Updating the Corona library module

See the coronaLib/ReadMe.md

How it works

I am not an expert with either Gradle in general or the Android Gradle plugin, so this was very ad-hoc.
TL;DR - it's a hack.

I began by porting the custom Ant tasks into Gradle tasks as closely as I could. There is one task to compile the Lua code and package assets, and another which certifies the Corona native components included in the build. However, the new Android Gradle plugin build process is significantly different from the old Ant plugin process, such that there are not equivalent places to inject the custom tasks into the build. The certification task works by extracting the APK, writing a signature, then re-packing it. Ideally, this task would run after the APK has been created but before it has been signed with jarsigner. Unfortunately I was not able to find a way to inject a custom task into the build at this point. One step too early, and the APK did not exist yet for Corona's script to sign; one step later, and the APK which was available had already been signed/sealed with jarsigner. At that stage running the Corona signing script on the APK invalidates the existing signature by extracting the APK and modifying its contents, leaving an APK that cannot be installed due to certificate errors.

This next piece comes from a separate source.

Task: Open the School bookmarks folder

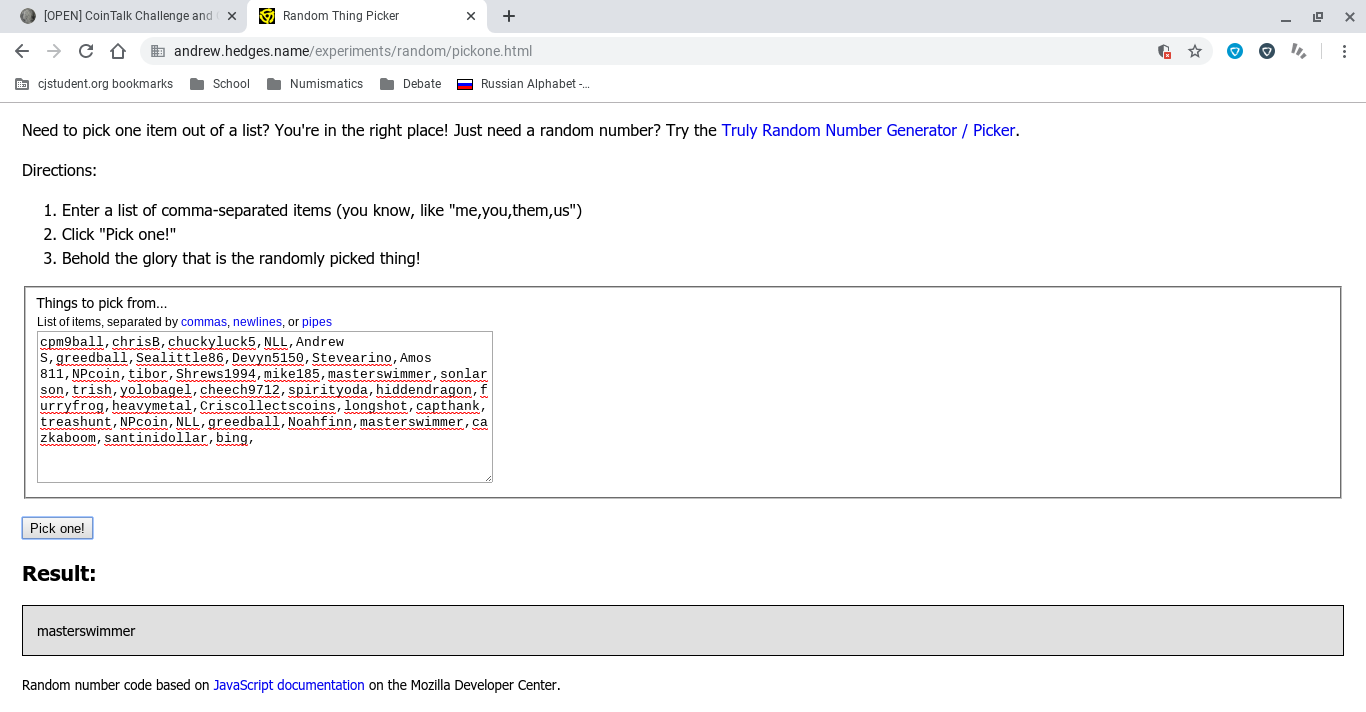Action: tap(220, 84)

As a workaround, I have created yet another custom task which signs the APK again at the end of the build process, before zip-aligning. In summary:

  1. The Android Gradle plugin produces a fully-signed (but not zipaligned) APK
  2. The Corona CertifyBuild.sh script is run, which invalidates the signed APK by modifying its contents.
  3. We inject another custom task before the end of the build to re-sign the APK.
  4. The APK is zip aligned

Limitations

Using Android Studio and Gradle provides several important benefits (like proper multidexing support and a better IDE), but because this integration is essentially a hack there are several notable limitations:

  • Out-of-the-box, the script only supports two build types - debug and release. This aligns with Corona's Lua compiler, which only supports debug and release modes. Additional build types could be added as long as they are mapped to either a debug or release configuration argument in the Corona Build Task.
  • No support for product flavors. It might be possible but I simply never investigated it.
  • The "Build > Generate Signed APK" wizard does not work. This is due to there being a discrepancy between the save path given for the APK in the wizard and the actual build outputs path where the APK is temporarily stored. The variable we check to locate the APK is set from the wizard, but at the point in the build where we sign the APK, it has not yet been moved to that location.
  • The Lua sources are compiled / Corona assets are copied on every single build, including the partial builds triggered when running "Build > Clean Project". It definitely makes the build time longer for a larger project, but it would be potentially very complicated to solve.